Aquel hombre se detuvo en su descripción de los encantos de la víctima y hundió el hocico en una enorme jarra de cerveza espumosa. Luego, soplando la espuma de sus gordos labios, dijo: —Por Bel, dios de todos los ladrones, les enseñaré cómo robar mozas: La llevaré a la frontera zamorana antes del amanecer, y habrá una caravana esperando para recibirla. Trescientas piezas de plata me prometió un conde de Ofir por una joven y elegante brythuniana de la mejor clase. Me llevó semanas, vagando por las ciudades fronterizas como un mendigo, encontrar una que supiera que le sentaría bien. Y es un bonito equipaje.

Lanzó un beso baboso al aire.

—Conozco señores en Shem que cambiarían el secreto de la Torre del Elefante por ella, —dijo, volviendo a su cerveza.

Un toque en la manga de su túnica le hizo girar la cabeza, frunciendo el ceño ante la interrupción. Vio a su lado a un joven alto y fornido. Aquella persona estaba tan fuera de lugar en aquel antro como un lobo gris entre las ratas sarnosas de las cunetas. Su túnica barata no podía ocultar las líneas duras y espigadas de su poderoso cuerpo, los anchos y pesados hombros, el pecho macizo, la cintura delgada y los brazos pesados. Tenía la piel morena por el sol del exterior, los ojos azules y ardientes; un mechón de pelo negro despeinado coronaba su amplia frente. De su faja colgaba una espada en una vaina de cuero desgastada.

El kothiano retrocedió involuntariamente, pues aquel hombre no pertenecía a ninguna de las razas civilizadas que conocía.

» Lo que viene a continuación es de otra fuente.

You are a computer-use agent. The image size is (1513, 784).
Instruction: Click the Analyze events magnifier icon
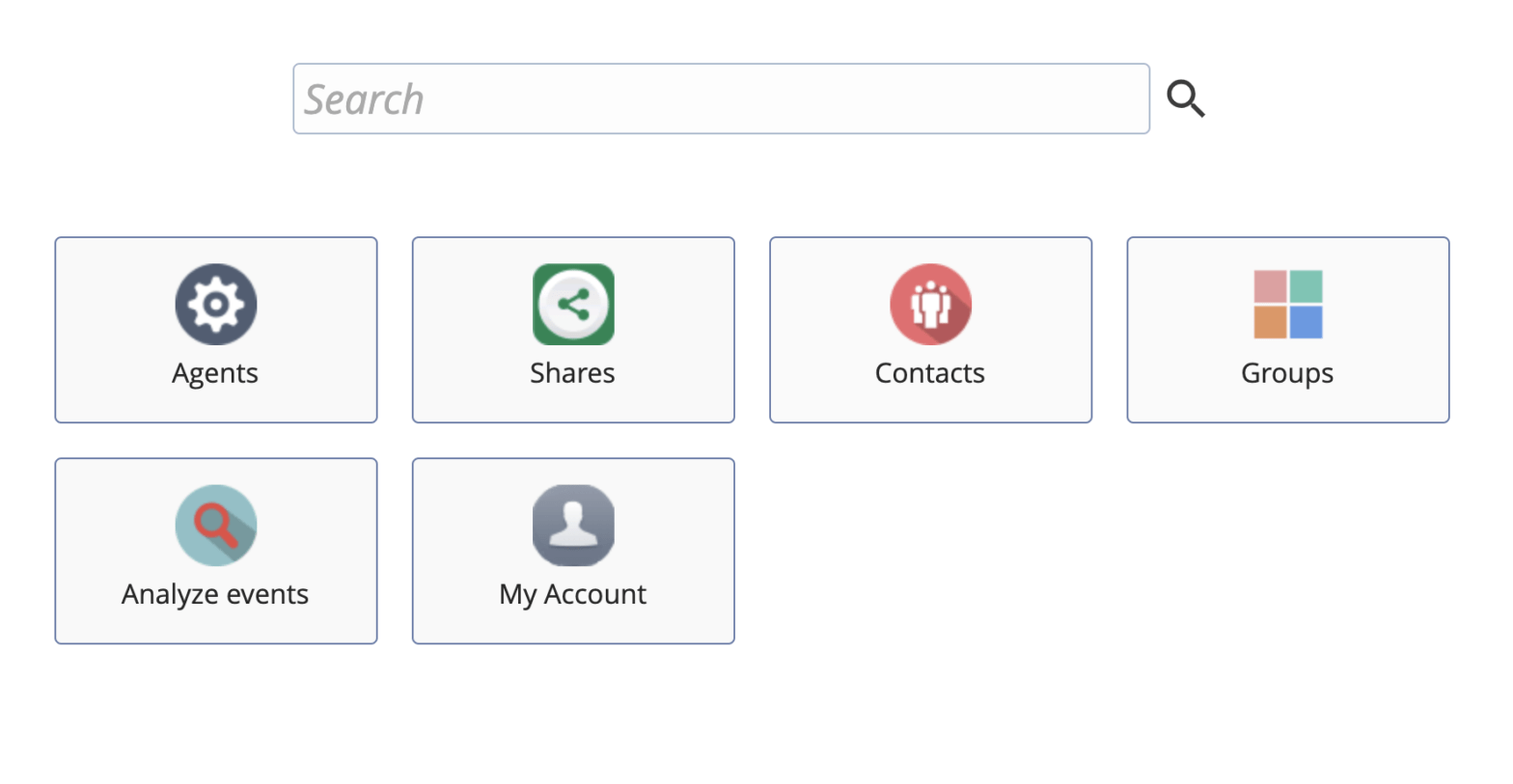click(216, 526)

—Hablaste de la Torre del Elefante, —dijo el desconocido, hablando zamorano con acento extranjero—. He oído hablar mucho de esta torre; ¿cuál es su secreto?

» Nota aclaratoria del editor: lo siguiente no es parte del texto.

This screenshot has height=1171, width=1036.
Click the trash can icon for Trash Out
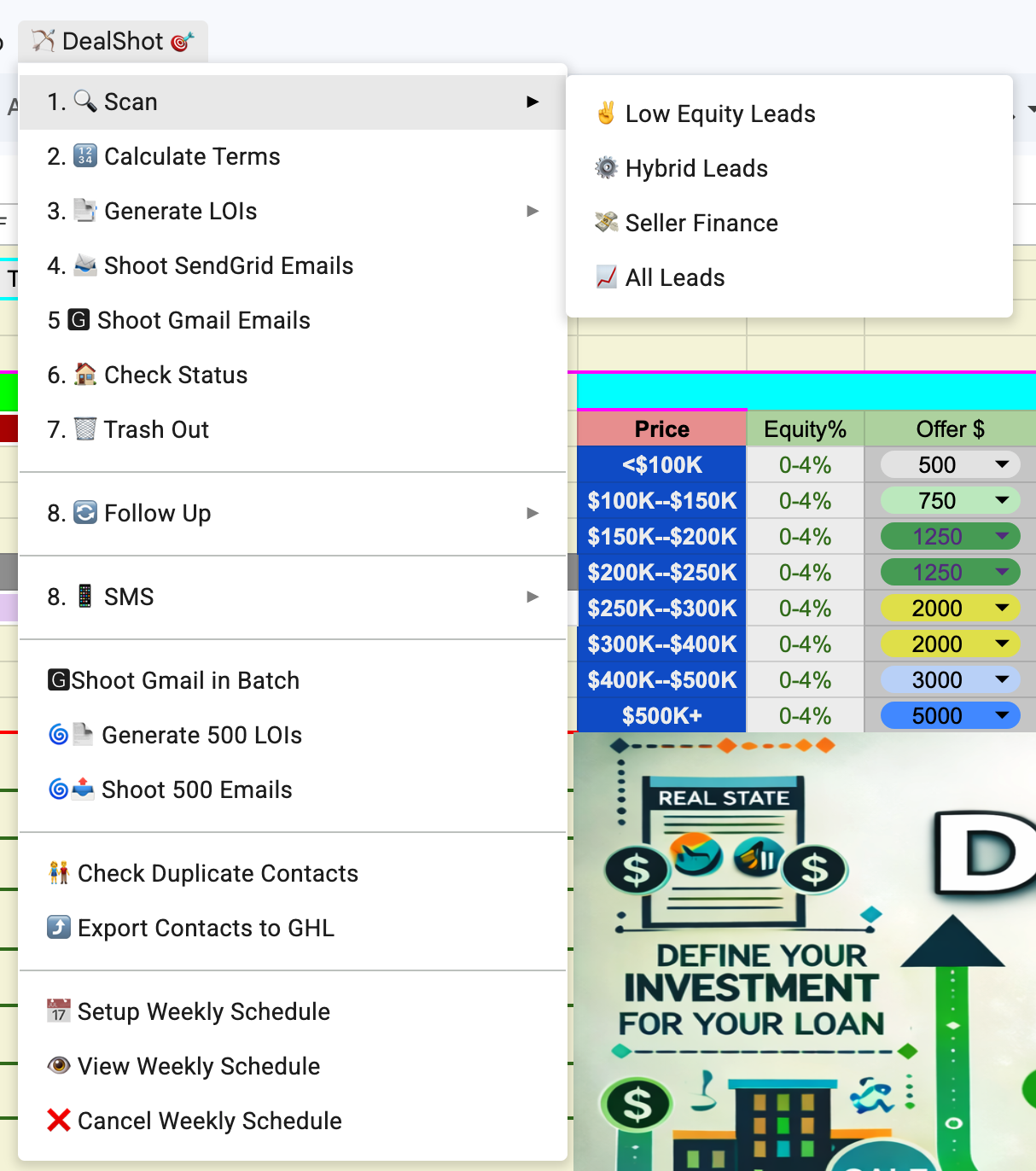[84, 429]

La actitud del tipo no parecía amenazadora, y el valor del kothiano se vio reforzado por la cerveza y la evidente aprobación de su público. Se sintió engreído.

—¿El secreto de la Torre del Elefante? —exclamó—. Pues cualquier tonto sabe que el sacerdote Yara habita allí con la gran joya que los hombres llaman Corazón de Elefante, ese es el secreto de su magia.

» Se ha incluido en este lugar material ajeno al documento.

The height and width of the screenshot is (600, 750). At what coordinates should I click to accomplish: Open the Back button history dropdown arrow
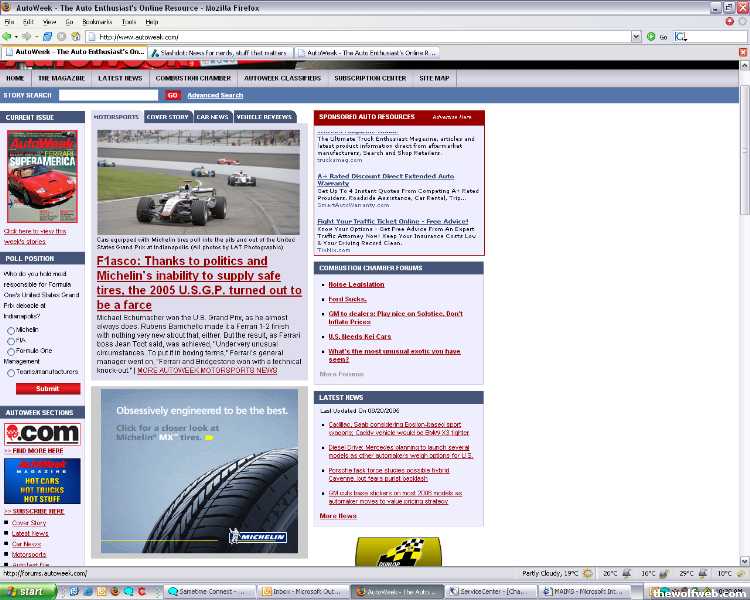18,36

El bárbaro digirió esto durante un espacio.

—He visto esta torre, —dijo—. Está situada en un gran jardín sobre el nivel de la ciudad, rodeada de altos muros. No he visto guardias. Los muros serían fáciles de escalar. ¿Por qué no ha robado alguien esta joya secreta?

El kothiano se quedó boquiabierto ante la sencillez del otro, y luego prorrumpió en un rugido de risa burlona, al que se unieron los demás.

—¡Escuchad a este pagano! —bramó—. ¡Quiere robar la joya de Yara! ¬ Escucha, amigo, —dijo, volviéndose portentosamente hacia el otro—, supongo que eres una especie de bárbaro del norte....

—Soy un cimmerio, —respondió el forastero en un tono nada amistoso. La respuesta y la forma en que lo hizo significaron poco para el kothiano; de un reino que se encontraba muy al sur, en las fronteras de Shem, sólo conocía vagamente a las razas del norte.